7. Brady Bunch – In the opener, the Patriots got their doors blown off by Miami, who hasn’t won since. They had their home opener in Boston Sunday and needed a fortunate penalty call in the final minute to keep from going to overtime with the hideous Raiders. Bill Belichick and Tom Brady are both Hall of Famers, but, unless they can ratchet things up in a hurry, they won’t have to worry about delaying vacations in January.

6. Way Too Slim Shady – LeSean McCoy was the first pick in a lot of fantasy drafts. While the Eagles have been lighting things up on offense and Shady has touched the ball 70 times, lofty numbers, but has averaged less than three yards a carry, 6.4 yards per reception and has just one touchdown. At least owners have the option of replacing guys like Peterson and Jamaal Charles. With all firepower the Eagles have shown this season, McCoy has been arguably the biggest disappointment.

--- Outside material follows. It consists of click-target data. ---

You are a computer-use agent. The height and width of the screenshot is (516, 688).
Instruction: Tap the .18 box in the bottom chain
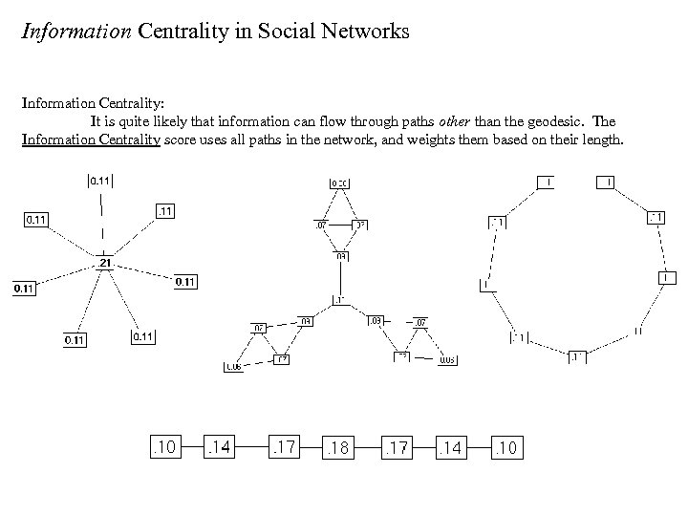point(337,446)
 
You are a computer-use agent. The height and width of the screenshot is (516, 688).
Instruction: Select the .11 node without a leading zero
point(165,211)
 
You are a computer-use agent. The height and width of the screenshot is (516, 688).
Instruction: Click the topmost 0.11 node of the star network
point(100,180)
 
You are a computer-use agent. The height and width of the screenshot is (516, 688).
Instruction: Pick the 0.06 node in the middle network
point(233,367)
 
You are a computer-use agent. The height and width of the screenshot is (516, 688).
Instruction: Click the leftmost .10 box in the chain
point(164,446)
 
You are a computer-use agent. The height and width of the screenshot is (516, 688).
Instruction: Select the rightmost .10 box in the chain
point(506,446)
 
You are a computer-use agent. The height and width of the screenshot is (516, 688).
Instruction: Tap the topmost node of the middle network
point(339,183)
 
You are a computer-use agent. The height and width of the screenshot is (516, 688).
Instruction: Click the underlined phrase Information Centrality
point(91,140)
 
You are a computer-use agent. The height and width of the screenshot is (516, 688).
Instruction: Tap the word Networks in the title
point(369,32)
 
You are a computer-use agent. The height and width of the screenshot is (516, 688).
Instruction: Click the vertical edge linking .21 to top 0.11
point(102,225)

5. Dark Days In the Flo-Rida – If you live in Florida, you have access to three NFL teams. In Week 3, things couldn’t have been much worse. Tampa Bay embarrassed itself like few teams ever have, allowing eight touchdowns and making their Thursday night game look like non-conference SEC beat-downs. Miami was supposed to truck 0-2 Kansas City, especially without King Jamaal, but got housed by 19 points. Jacksonville gave up 44 to the Colts and are primed to have the No. 1 pick. Their defense has been increasingly bad, allowing 34, 41 and 44 points. Is a Tampa-worthy 56 that far away?

4. That’s Not My Forte, Jack – One thing that makes Matt Forte so valuable is that he almost never leaves the field. Through three games, he has run 42 times and caught 19 passes. In short, Forte type numbers. But, as the Bears offense is as wide open as it has been in a long time, Forte is averaging 3.2 yards a rush and, of his 61 touches, doesn’t have one of 20 yards. Those who invested high in him are starting to question what they’re getting for their investment.

3. Not-So-Hot In Cleveland – It’s sad to say that when the clock hit :00 in all three games played by the Cleveland Browns, they would be 3-0. They lost to division rivals Baltimore and Cincinnati with a kick in flight as the clock hit double-zero. Had the Browns been able to make one defensive stand in those games, not only would Cleveland be 3-0, they would have two division wins and a win over the preseason favorite in the NFC South. Instead, they’re screwed on division tie-breakers and have blown some big opportunities.

2. Whine and Cheese – In two road games this season, the Packers have scored two touchdowns. Ask any Aaron Rodgers owner who is keeping somebody solid on his bench about that. The Packers may well be an outdoor version of the Saints – at home, all money. On the road, enter at your own risk. For as high as four key Packers were taken on draft day – Eddie Lacy, Rodgers, Jordy Nelson and Randall Cobb. If they become part-time lock starters, it could be a long year for Packer owners looking for feast or famine.

1. Runnin’ It Down Your Levi’s – The 49ers were supposed to be itching for a fight with the Seahawks for dominances on the left coast. Instead, they’re fighting it out with the Rams for last. The Niners have been outscored 52-3 in the second half of games and have consistently pissed away leads – they’ve outscored their opponents 59-16 in the first half. Great teams finish games. By that standard, the Niners are not a great team.